[Records of locating words and elements]
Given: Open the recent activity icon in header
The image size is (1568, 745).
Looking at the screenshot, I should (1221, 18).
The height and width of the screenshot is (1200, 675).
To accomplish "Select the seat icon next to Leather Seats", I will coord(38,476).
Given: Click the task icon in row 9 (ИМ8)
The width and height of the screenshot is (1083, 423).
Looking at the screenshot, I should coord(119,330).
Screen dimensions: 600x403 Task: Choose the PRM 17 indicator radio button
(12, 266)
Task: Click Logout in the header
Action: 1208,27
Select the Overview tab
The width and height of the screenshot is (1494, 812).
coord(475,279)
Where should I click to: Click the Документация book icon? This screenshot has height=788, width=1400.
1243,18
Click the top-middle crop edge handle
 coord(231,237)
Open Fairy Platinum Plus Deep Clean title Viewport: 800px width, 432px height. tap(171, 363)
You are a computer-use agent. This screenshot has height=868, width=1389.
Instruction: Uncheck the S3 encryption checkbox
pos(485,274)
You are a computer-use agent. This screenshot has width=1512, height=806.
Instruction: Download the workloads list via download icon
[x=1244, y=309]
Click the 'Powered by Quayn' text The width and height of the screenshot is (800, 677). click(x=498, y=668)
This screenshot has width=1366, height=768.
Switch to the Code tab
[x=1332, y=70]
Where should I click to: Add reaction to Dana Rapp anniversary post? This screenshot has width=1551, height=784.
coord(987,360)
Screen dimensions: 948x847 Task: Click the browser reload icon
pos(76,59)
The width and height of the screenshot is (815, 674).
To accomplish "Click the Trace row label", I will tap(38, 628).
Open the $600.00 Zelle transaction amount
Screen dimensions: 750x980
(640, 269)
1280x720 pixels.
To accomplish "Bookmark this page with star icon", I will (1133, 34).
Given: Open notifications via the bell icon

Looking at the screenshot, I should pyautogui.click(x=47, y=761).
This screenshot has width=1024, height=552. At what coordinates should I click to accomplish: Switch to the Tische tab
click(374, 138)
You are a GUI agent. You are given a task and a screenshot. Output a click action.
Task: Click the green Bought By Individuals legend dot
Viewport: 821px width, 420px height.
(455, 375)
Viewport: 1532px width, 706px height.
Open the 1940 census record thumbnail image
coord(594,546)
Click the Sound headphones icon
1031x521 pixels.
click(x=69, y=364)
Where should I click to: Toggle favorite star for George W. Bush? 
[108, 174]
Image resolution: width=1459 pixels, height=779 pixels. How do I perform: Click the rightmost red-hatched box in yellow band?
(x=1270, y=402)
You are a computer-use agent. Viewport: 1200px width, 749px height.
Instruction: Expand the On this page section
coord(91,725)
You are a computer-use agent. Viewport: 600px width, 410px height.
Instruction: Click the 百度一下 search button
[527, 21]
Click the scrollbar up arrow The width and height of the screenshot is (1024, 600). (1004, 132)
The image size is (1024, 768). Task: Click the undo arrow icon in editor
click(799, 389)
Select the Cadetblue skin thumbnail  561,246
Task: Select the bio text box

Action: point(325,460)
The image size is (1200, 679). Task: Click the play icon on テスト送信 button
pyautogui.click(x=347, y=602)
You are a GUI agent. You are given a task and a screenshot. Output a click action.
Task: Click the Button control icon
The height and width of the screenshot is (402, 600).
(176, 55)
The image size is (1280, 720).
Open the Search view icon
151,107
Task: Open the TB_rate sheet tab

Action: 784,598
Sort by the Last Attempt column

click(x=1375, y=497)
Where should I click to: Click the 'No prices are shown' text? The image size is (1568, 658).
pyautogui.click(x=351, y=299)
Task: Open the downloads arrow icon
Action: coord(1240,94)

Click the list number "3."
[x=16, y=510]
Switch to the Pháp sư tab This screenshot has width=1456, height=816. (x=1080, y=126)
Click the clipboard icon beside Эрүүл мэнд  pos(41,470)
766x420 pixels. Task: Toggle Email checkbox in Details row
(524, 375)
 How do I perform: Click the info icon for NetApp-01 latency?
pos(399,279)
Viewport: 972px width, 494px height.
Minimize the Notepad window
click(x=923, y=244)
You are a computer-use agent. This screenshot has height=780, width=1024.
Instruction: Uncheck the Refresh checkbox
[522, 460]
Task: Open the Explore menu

* **Written instruction**
Render all of the records above as a Markdown table with two columns, n for the row number and Line for the line itself, leaving out any blank lines.

* **The response**
| n | Line |
|---|---|
| 1 | Given: Open the recent activity icon in header |
| 2 | The image size is (1568, 745). |
| 3 | Looking at the screenshot, I should (1221, 18). |
| 4 | The height and width of the screenshot is (1200, 675). |
| 5 | To accomplish "Select the seat icon next to Leather Seats", I will coord(38,476). |
| 6 | Given: Click the task icon in row 9 (ИМ8) |
| 7 | The width and height of the screenshot is (1083, 423). |
| 8 | Looking at the screenshot, I should coord(119,330). |
| 9 | Screen dimensions: 600x403 Task: Choose the PRM 17 indicator radio button |
| 10 | (12, 266) |
| 11 | Task: Click Logout in the header |
| 12 | Action: 1208,27 |
| 13 | Select the Overview tab |
| 14 | The width and height of the screenshot is (1494, 812). |
| 15 | coord(475,279) |
| 16 | Where should I click to: Click the Документация book icon? This screenshot has height=788, width=1400. |
| 17 | 1243,18 |
| 18 | Click the top-middle crop edge handle |
| 19 |  coord(231,237) |
| 20 | Open Fairy Platinum Plus Deep Clean title Viewport: 800px width, 432px height. tap(171, 363) |
| 21 | You are a computer-use agent. This screenshot has height=868, width=1389. |
| 22 | Instruction: Uncheck the S3 encryption checkbox |
| 23 | pos(485,274) |
| 24 | You are a computer-use agent. This screenshot has width=1512, height=806. |
| 25 | Instruction: Download the workloads list via download icon |
| 26 | [x=1244, y=309] |
| 27 | Click the 'Powered by Quayn' text The width and height of the screenshot is (800, 677). click(x=498, y=668) |
| 28 | This screenshot has width=1366, height=768. |
| 29 | Switch to the Code tab |
| 30 | [x=1332, y=70] |
| 31 | Where should I click to: Add reaction to Dana Rapp anniversary post? This screenshot has width=1551, height=784. |
| 32 | coord(987,360) |
| 33 | Screen dimensions: 948x847 Task: Click the browser reload icon |
| 34 | pos(76,59) |
| 35 | The width and height of the screenshot is (815, 674). |
| 36 | To accomplish "Click the Trace row label", I will tap(38, 628). |
| 37 | Open the $600.00 Zelle transaction amount |
| 38 | Screen dimensions: 750x980 |
| 39 | (640, 269) |
| 40 | 1280x720 pixels. |
| 41 | To accomplish "Bookmark this page with star icon", I will (1133, 34). |
| 42 | Given: Open notifications via the bell icon |
| 43 | Looking at the screenshot, I should pyautogui.click(x=47, y=761). |
| 44 | This screenshot has width=1024, height=552. At what coordinates should I click to accomplish: Switch to the Tische tab |
| 45 | click(374, 138) |
| 46 | You are a GUI agent. You are given a task and a screenshot. Output a click action. |
| 47 | Task: Click the green Bought By Individuals legend dot |
| 48 | Viewport: 821px width, 420px height. |
| 49 | (455, 375) |
| 50 | Viewport: 1532px width, 706px height. |
| 51 | Open the 1940 census record thumbnail image |
| 52 | coord(594,546) |
| 53 | Click the Sound headphones icon |
| 54 | 1031x521 pixels. |
| 55 | click(x=69, y=364) |
| 56 | Where should I click to: Toggle favorite star for George W. Bush?  |
| 57 | [108, 174] |
| 58 | Image resolution: width=1459 pixels, height=779 pixels. How do I perform: Click the rightmost red-hatched box in yellow band? |
| 59 | (x=1270, y=402) |
| 60 | You are a computer-use agent. Viewport: 1200px width, 749px height. |
| 61 | Instruction: Expand the On this page section |
| 62 | coord(91,725) |
| 63 | You are a computer-use agent. Viewport: 600px width, 410px height. |
| 64 | Instruction: Click the 百度一下 search button |
| 65 | [527, 21] |
| 66 | Click the scrollbar up arrow The width and height of the screenshot is (1024, 600). (1004, 132) |
| 67 | The image size is (1024, 768). Task: Click the undo arrow icon in editor |
| 68 | click(799, 389) |
| 69 | Select the Cadetblue skin thumbnail  561,246 |
| 70 | Task: Select the bio text box |
| 71 | Action: point(325,460) |
| 72 | The image size is (1200, 679). Task: Click the play icon on テスト送信 button |
| 73 | pyautogui.click(x=347, y=602) |
| 74 | You are a GUI agent. You are given a task and a screenshot. Output a click action. |
| 75 | Task: Click the Button control icon |
| 76 | The height and width of the screenshot is (402, 600). |
| 77 | (176, 55) |
| 78 | The image size is (1280, 720). |
| 79 | Open the Search view icon |
| 80 | 151,107 |
| 81 | Task: Open the TB_rate sheet tab |
| 82 | Action: 784,598 |
| 83 | Sort by the Last Attempt column |
| 84 | click(x=1375, y=497) |
| 85 | Where should I click to: Click the 'No prices are shown' text? The image size is (1568, 658). |
| 86 | pyautogui.click(x=351, y=299) |
| 87 | Task: Open the downloads arrow icon |
| 88 | Action: coord(1240,94) |
| 89 | Click the list number "3." |
| 90 | [x=16, y=510] |
| 91 | Switch to the Pháp sư tab This screenshot has width=1456, height=816. (x=1080, y=126) |
| 92 | Click the clipboard icon beside Эрүүл мэнд  pos(41,470) |
| 93 | 766x420 pixels. Task: Toggle Email checkbox in Details row |
| 94 | (524, 375) |
| 95 |  How do I perform: Click the info icon for NetApp-01 latency? |
| 96 | pos(399,279) |
| 97 | Viewport: 972px width, 494px height. |
| 98 | Minimize the Notepad window |
| 99 | click(x=923, y=244) |
| 100 | You are a computer-use agent. This screenshot has height=780, width=1024. |
| 101 | Instruction: Uncheck the Refresh checkbox |
| 102 | [522, 460] |
| 103 | Task: Open the Explore menu |